__DOCUMENT__.

Funnyball is a a binary classifier for predicting post-season college basketball victories based on regular season data and seeds.
- Kaggle data
- NCAA
###Other potential data sets to incorporate
Team Stats - transform %
Vegas Odds
Regular season versus Unfortunately I found that regular season matchups of teams in the post season are too sparse to use, and not predictive.
Regular season win records vs common teams - i.e. top 4/8/16 seeds that season - i.e. all other seeded teams in the tournament
Aggregated Team Ratings - Sagarin
News - Injuries - Coaching Changes
Player based - biometric - Individual statistics
- Predict winner of team A vs B - Gaussian
- Predict scores for A and B - Binomial or Poisson)
- Predict proportion of posessions
For all matchups in previously known postseasons
- Observation (team1_team2)
- DID_WIN_IN_POSTSEASON (0,1)
- SEED_DIFFERENTIAL (lseed - wseed; higher means winner was favored)
- REGULAR_SEASON_WIN_LOSS (when the teams matched up in the regular season, what was the ratio of team 1 to team 2's wins)
This can be done with
(use 'funnyball.build :reload-all)
(save-to-r-file)
Visualize the data in a scatter plot
(use 'funnyball.model :reload-all)
view-dataset
You should see a graph like this:
Run a random forest classifier on this data to see how significant the features are in predicting the response variable:
- Run the steps in
R_model.R
in RStudio. Note that you may need to install the following packages- e1071
- ggplot2
- randomForest
data <- read.table("output/input-r.csv", header=TRUE, sep=",")
rf <- randomForest(x=data[,c("seed.advantage","seed.win.loss.advantage.64")], y=as.factor(data[,c("did.win")]), importance=TRUE, proximity=TRUE)
Run the random forest model created in the previous step against the current year's regular season results and tournament seeds
data <- read.table("kaggle_data/current_season-r.csv", header=TRUE, sep=",")
data$predictWillWin <- predict(rf,data[,c("seed.advantage","seed.win.loss.advantage.64")])

__STATED PROBLEM A__. Rewrite the entries below, from the line holding "Task: Open この商品について問い合わせる inquiry link" through the line holding "coord(433,288)", inclusive, as a JSON list of strings with one string per line and blank lines omitted.

__RECORDS FOR THIS EXERCISE__.
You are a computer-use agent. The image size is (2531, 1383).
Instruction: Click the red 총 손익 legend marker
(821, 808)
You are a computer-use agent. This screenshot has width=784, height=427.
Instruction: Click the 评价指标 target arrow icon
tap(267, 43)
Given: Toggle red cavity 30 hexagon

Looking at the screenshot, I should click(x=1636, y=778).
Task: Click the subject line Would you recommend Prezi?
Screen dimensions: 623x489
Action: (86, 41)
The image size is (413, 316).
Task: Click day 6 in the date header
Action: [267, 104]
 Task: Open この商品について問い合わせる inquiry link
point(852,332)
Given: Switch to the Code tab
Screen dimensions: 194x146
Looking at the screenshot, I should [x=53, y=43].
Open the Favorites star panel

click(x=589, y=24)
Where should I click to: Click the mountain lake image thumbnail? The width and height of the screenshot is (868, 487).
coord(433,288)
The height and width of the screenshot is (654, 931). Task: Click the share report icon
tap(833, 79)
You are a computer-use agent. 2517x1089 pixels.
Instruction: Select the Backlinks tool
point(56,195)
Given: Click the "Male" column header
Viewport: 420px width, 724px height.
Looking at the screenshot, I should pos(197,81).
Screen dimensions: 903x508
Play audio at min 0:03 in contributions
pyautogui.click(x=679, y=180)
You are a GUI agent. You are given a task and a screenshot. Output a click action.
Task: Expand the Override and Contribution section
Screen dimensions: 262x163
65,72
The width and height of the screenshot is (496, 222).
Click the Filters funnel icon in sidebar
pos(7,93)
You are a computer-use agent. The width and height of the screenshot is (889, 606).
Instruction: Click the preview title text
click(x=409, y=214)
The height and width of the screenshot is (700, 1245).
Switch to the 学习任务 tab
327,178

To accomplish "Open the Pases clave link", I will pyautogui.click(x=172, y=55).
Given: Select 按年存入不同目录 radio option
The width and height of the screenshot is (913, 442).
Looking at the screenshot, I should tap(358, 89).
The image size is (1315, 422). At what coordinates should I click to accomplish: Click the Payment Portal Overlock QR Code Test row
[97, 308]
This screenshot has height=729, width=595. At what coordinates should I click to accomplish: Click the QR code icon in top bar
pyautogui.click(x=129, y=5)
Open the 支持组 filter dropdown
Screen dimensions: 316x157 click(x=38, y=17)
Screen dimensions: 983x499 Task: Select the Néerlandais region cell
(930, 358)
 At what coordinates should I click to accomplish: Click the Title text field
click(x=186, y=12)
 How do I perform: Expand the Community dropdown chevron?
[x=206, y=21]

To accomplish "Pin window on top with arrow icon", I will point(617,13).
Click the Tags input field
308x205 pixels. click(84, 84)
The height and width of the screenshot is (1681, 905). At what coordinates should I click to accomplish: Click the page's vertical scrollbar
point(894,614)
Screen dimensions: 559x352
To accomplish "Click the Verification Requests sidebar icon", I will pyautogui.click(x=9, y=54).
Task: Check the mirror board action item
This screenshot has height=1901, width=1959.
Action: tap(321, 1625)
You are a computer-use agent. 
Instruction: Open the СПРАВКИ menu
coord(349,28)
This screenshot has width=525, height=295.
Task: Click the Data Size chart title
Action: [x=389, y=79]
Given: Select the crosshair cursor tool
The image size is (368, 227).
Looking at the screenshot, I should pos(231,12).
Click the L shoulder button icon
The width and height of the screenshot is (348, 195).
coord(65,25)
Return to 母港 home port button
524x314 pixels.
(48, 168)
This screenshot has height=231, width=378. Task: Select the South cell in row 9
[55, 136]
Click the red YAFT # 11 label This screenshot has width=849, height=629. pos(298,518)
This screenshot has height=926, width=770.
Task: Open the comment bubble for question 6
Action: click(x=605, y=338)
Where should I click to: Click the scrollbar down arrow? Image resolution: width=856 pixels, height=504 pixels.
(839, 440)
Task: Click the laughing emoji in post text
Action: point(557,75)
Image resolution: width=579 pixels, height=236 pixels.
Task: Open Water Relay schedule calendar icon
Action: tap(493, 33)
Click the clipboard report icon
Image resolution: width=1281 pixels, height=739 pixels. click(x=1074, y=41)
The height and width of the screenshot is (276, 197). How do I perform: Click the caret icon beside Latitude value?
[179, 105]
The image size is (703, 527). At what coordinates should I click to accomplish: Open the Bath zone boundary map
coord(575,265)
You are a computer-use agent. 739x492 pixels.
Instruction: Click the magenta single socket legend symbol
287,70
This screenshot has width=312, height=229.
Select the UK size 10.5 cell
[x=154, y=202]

__STATED PROBLEM B__.
Answer these questions about the Funnyball page:
(i) How is SEED_DIFFERENTIAL calculated?
(ii) Which R packages does the page say may need to be installed?
(iii) What source is given for aggregated team ratings?

__TASK OUTPUT A__.
[
  " Task: Open この商品について問い合わせる inquiry link",
  "point(852,332)",
  "Given: Switch to the Code tab",
  "Screen dimensions: 194x146",
  "Looking at the screenshot, I should [x=53, y=43].",
  "Open the Favorites star panel",
  "click(x=589, y=24)",
  "Where should I click to: Click the mountain lake image thumbnail? The width and height of the screenshot is (868, 487).",
  "coord(433,288)"
]

__TASK OUTPUT B__.
(i) As lseed - wseed.
(ii) e1071, ggplot2 and randomForest.
(iii) Sagarin.